Starting a quilt?
#11
Super Member
Join Date: Aug 2007
Location: Clay Springs AZ
Posts: 3,229
For a beginner, start with a pattern so you know how much fabric you need and the colors and patterns of the fabrics that go togather.
Also go with a Quilt In A Day pattern. Eleanor Burns is the perfect teacher for beginners. She pays attention to the details like which way to iron the seams.
Also go with a Quilt In A Day pattern. Eleanor Burns is the perfect teacher for beginners. She pays attention to the details like which way to iron the seams.
#12
I've done it both ways. I have collections of fabrics that'll go into one quilt when I find the right pattern for them. I don't worry about running out of fabric though. The amount of fabric in the collection determines how big the quilt will be. The fabric first approach tends to require math though.
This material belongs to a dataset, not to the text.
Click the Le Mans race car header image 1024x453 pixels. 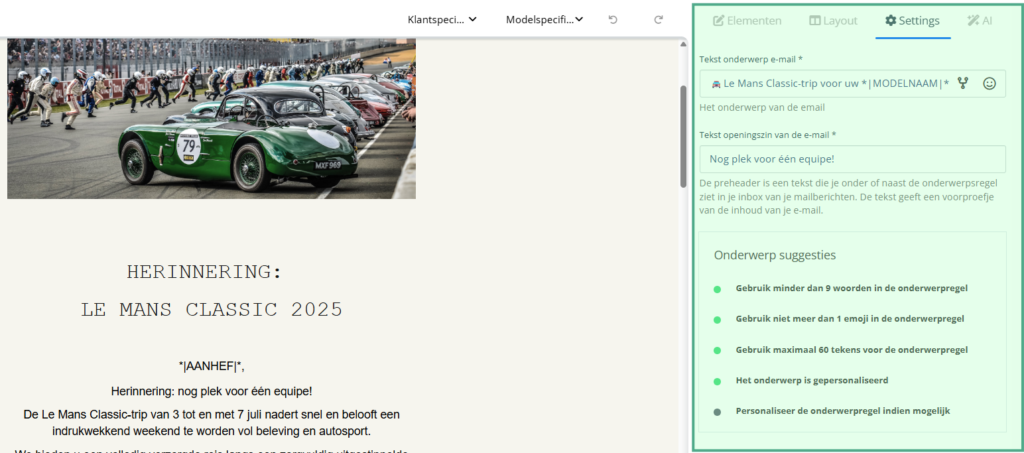click(x=211, y=118)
It's also nice to have somebody else figure out how much fabric a pattern is going to take and just be able to go to my stash and pull fabrics.
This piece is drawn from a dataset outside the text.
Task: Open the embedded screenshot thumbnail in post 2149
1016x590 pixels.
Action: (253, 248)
It's also nice to have somebody else figure out how much fabric a pattern is going to take and just be able to go to my stash and pull fabrics.
#13
Super Member
Join Date: Mar 2011
Location: Central NJ
Posts: 5,572
For me, I pick pattern first and then fabrics. Then again, I don't maintain a stash either. I purchase for projects. I do over-buy a bit and will keep the left overs for 'stash' but that's it. Just don't have the room to do anything different.
#14
When I was a newbie I would pick out the pattern before the fabric. I didn't want to build a stash so I only got enough fabric to complete each project. Now it can go either way since I do stash a little. Usually its pattern before fabric, but I've had a couple times where the fabric had dictated the pattern. Sometimes I'll have an idea like "I want to create something with a lot of blue in it" or "I want a lot of Asian prints", but not know what kind of quilt it will turn into. I had green strips that were left over pieces from a quilt and they were going to border that quilt, but I never finished the quilt and one day while organizing the stash I happened to lay some pink batiks I had near the strips...now I'm collecting pink fabrics to one day make a green and pink Railroad quilt. So it can go either way, but I would say the majority of my ideas have been pattern first then fabrics.
#15
Super Member
Join Date: Oct 2010
Location: northern California
Posts: 1,098
If I am making a quilt to give to someone I don't know, I start with the fabric, usually from my stash. Never use patterns (except ones I make, as for a landscape quilt, or the dragon I'm doing now). I start most of my quilts by thinking about the person to whom it will go. I buy fabric because I really like it, because it makes me think of someone for whom a quilt is due, because I need it (as in little boy fabric with neat pictures for a new baby), or because it will be good to fill out a quilt I've begun. Right now I am amassing fabrics for a wedding quilt which will be, somehow, an ocean scene. I always start with my stash because these are fabrics that I really like (well, a few because they were on sale and are tones I "know" I will use). Yes, I do have a lot of smaller pieces in my stash because I overbuy (to be sure I have enough) but as time goes by they tend to get used. I have to bring myself to do a scrap quilt!
#17
Sometimes pattern first-----------sometimes fabric first. I'm a sucker for fabric----------sometimes it just follows me home.
#18
Super Member
Join Date: Mar 2012
Location: Texas, USA
Posts: 5,896
Sometimes I start with a pattern, sometimes with the fabric. Sometimes I buy fabric, for a specific pattern, then change my mind and use it for something different. That gives me an "excuse" to go get more fabric!
#19
For the Storm at Sea, which has never been started, I decided I needed a SAS and then looked for fabric. Since I love paisley I found a blue with black paisley, then a white on white paisley and searched for a medium blue paisley. Lost cause. Can't find anything I really love. So the dark is going to be black with blue and white (you have to look closely to see it's black), the blue/black will be the medium and the white tonal the white of course.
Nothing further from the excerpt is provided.